Nachdem zunehmend die Beschränkungen aufgrund der Corona-Krise aufgehoben werden, stellt sich die Frage, wie schnell sich die Wirtschaft wieder erholen wird. Eine wichtige Rolle spielen dabei die Lieferketten. Erst gestern wieder bin ich über einen Artikel auf der Online-Plattform der ARD gestolpert, aus dem ich hier zitiere:

Auch viele Firmen dürften ihre Lieferketten neu überdenken und zu einer großzügigeren Lagerhaltung übergehen.
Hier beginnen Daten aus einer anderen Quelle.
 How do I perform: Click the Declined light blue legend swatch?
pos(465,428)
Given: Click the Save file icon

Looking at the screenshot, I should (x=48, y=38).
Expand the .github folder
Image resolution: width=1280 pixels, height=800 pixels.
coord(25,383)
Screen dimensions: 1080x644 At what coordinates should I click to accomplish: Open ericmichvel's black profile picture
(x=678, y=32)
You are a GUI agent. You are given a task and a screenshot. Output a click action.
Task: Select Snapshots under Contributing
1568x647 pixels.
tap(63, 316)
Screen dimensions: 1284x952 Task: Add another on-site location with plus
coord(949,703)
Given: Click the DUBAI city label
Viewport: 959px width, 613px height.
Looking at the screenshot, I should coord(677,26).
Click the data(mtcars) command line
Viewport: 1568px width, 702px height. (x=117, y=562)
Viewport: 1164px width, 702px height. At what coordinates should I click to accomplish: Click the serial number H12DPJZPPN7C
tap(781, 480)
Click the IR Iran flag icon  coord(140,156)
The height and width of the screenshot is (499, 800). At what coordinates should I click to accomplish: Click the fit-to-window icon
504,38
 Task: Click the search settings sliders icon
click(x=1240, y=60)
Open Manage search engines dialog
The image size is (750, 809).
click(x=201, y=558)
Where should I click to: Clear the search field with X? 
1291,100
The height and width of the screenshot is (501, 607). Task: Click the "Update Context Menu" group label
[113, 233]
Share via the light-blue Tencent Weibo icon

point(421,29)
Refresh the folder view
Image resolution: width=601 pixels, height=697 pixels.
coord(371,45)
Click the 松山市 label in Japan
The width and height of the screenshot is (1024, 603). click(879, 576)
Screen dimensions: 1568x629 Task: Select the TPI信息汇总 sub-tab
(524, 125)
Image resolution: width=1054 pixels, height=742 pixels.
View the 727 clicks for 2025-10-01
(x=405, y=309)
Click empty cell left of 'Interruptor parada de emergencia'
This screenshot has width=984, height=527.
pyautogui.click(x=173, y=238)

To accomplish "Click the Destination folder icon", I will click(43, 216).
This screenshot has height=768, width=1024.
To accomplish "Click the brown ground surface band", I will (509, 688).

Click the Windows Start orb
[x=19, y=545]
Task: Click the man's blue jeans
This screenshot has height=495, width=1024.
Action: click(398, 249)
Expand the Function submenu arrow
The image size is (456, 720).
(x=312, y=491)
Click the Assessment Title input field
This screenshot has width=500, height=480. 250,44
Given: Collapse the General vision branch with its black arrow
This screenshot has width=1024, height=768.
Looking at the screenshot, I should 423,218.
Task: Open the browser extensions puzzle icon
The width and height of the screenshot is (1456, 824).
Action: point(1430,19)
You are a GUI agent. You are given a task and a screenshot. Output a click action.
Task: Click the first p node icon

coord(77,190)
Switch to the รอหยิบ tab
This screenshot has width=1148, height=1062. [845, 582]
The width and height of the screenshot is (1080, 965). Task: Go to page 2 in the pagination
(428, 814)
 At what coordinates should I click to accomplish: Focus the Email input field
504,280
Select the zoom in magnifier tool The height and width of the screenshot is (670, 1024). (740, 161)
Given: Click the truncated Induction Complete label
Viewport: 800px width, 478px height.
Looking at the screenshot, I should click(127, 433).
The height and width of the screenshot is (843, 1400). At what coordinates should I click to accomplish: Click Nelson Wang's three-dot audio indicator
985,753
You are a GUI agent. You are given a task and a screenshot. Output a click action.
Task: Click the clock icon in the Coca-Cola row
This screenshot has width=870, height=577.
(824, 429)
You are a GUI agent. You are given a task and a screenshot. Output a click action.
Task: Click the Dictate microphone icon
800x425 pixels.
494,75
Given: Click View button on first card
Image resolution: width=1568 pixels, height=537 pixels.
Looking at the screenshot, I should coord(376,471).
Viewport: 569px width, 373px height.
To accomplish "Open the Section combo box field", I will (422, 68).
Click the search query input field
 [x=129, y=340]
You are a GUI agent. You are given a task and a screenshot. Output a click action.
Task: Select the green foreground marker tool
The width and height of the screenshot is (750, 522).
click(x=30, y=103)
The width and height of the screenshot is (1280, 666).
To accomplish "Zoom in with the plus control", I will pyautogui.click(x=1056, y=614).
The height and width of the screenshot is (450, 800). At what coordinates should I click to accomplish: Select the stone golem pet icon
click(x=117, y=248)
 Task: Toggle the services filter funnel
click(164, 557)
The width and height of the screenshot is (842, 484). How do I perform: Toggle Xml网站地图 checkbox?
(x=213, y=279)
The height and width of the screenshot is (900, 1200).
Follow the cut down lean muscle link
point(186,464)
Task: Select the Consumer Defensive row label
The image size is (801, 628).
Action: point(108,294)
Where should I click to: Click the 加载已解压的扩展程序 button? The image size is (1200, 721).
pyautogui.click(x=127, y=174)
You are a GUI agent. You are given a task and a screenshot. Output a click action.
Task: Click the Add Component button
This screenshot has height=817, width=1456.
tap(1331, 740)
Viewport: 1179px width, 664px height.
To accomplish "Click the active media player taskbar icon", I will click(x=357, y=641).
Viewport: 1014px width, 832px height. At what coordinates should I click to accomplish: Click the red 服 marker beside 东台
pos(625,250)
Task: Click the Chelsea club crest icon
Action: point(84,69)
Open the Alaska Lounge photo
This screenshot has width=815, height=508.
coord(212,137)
Die steigenden Kosten würden über kurz oder lang an die Verbraucher weitergereicht.

Sucht man beispielsweise im Internet mit dem Suchbegriff „Corona-Krise Lieferketten“, so findet man unzählige Quellen, die auf vielfältige Probleme mit Bezug auf die Lieferketten hinweisen. Ein Trend scheint dabei unübersehbar: eine Deglobalisierung und die Rückverlagerung der Produktion nach Deutschland, wie dies in dem Artikel „Lieferketten – Wie die Corona-Krise die Deglobalisierung beschleunigt“ und einer dazu passenden Sendung in Plusminus auf daserste.de attestiert wird.

Sowohl in dem Artikel als auch in der Sendung finden sich wieder eine Vielzahl an Anknüpfpunkte für den „Prozessgesteuerten Ansatz“. Denn natürlich geht es um Schnelligkeit, in der dieser Wandel vollzogen werden muss und um Flexibilität. Damit einher gehen selbstverständlich Prozessänderungen und ich hoffe für die betroffenen Unternehmen, dass deren jeweilige IT-Abteilungen mit einer geeigneten Softwarearchitektur auf diesen Wandel vorbereitet sind und entsprechend schnell unterstützen können. Mit dem „Prozessgesteuerten Ansatz“ wäre diese Herausforderung zumindest kein Problem.